Each line starting at the one that contains "Click the 'Wed 00:00' time axis label" and ending at the one that contains "Task: Select Yes for Enable Syslog" must be returned exactly, and the rest of the listing is left out.

Start of DATA FOR PROCESSING

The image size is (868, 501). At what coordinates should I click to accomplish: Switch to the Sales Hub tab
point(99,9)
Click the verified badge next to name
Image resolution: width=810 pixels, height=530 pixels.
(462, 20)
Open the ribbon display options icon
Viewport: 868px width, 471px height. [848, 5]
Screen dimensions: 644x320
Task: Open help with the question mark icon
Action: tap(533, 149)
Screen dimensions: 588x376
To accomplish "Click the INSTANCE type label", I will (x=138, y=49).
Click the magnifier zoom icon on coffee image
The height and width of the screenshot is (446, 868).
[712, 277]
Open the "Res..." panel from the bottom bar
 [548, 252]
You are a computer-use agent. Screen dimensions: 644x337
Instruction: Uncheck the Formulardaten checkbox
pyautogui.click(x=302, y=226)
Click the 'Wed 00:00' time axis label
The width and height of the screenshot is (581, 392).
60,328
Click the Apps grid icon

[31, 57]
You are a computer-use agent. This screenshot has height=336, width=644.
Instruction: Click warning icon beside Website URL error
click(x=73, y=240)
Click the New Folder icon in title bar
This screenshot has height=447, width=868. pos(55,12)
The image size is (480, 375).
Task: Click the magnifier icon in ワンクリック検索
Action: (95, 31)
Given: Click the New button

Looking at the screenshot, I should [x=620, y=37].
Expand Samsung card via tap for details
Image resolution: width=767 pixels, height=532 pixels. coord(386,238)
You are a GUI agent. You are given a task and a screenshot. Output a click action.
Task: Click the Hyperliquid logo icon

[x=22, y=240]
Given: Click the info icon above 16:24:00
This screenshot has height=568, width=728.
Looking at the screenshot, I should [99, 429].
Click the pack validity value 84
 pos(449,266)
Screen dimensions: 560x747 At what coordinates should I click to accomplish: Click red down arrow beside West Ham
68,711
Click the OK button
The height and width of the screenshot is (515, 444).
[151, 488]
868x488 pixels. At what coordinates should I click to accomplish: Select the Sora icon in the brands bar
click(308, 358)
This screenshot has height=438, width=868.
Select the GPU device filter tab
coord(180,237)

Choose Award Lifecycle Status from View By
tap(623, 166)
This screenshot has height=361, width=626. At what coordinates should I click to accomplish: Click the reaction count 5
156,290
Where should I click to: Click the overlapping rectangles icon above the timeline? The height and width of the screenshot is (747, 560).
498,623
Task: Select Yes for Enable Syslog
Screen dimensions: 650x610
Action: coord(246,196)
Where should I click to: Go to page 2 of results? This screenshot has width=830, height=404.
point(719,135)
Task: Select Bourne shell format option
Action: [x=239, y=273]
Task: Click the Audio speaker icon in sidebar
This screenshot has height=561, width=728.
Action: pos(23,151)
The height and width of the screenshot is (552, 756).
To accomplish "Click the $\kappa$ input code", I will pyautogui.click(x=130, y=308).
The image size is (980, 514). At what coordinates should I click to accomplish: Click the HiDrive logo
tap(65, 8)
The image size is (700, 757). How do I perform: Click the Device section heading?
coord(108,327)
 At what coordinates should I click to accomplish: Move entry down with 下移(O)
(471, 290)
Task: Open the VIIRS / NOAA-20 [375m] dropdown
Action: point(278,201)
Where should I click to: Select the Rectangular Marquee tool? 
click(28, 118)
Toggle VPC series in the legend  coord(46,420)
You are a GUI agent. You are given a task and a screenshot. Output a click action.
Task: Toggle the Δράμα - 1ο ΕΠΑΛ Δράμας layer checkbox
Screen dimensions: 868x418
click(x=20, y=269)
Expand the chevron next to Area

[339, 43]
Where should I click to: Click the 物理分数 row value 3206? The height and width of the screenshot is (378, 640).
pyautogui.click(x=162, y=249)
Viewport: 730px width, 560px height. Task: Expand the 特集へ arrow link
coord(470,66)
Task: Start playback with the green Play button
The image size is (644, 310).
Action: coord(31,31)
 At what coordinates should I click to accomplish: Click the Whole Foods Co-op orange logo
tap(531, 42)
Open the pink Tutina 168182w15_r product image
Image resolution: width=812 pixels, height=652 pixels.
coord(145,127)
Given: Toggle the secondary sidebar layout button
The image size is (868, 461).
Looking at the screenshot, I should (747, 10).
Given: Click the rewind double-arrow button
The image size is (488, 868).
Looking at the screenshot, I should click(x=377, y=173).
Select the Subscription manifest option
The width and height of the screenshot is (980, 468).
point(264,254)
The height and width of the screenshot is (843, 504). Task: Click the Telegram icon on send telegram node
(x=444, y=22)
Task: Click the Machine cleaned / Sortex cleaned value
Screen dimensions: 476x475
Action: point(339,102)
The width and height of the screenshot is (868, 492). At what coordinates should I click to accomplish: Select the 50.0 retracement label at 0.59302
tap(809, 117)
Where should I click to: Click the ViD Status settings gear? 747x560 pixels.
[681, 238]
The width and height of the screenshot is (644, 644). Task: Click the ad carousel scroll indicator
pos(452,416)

End of DATA FOR PROCESSING

__WRITTEN ANSWER__.
Click the 'Wed 00:00' time axis label
The width and height of the screenshot is (581, 392).
60,328
Click the Apps grid icon

[31, 57]
You are a computer-use agent. This screenshot has height=336, width=644.
Instruction: Click warning icon beside Website URL error
click(x=73, y=240)
Click the New Folder icon in title bar
This screenshot has height=447, width=868. pos(55,12)
The image size is (480, 375).
Task: Click the magnifier icon in ワンクリック検索
Action: (95, 31)
Given: Click the New button

Looking at the screenshot, I should [x=620, y=37].
Expand Samsung card via tap for details
Image resolution: width=767 pixels, height=532 pixels. coord(386,238)
You are a GUI agent. You are given a task and a screenshot. Output a click action.
Task: Click the Hyperliquid logo icon

[x=22, y=240]
Given: Click the info icon above 16:24:00
This screenshot has height=568, width=728.
Looking at the screenshot, I should [99, 429].
Click the pack validity value 84
 pos(449,266)
Screen dimensions: 560x747 At what coordinates should I click to accomplish: Click red down arrow beside West Ham
68,711
Click the OK button
The height and width of the screenshot is (515, 444).
[151, 488]
868x488 pixels. At what coordinates should I click to accomplish: Select the Sora icon in the brands bar
click(308, 358)
This screenshot has height=438, width=868.
Select the GPU device filter tab
coord(180,237)

Choose Award Lifecycle Status from View By
tap(623, 166)
This screenshot has height=361, width=626. At what coordinates should I click to accomplish: Click the reaction count 5
156,290
Where should I click to: Click the overlapping rectangles icon above the timeline? The height and width of the screenshot is (747, 560).
498,623
Task: Select Yes for Enable Syslog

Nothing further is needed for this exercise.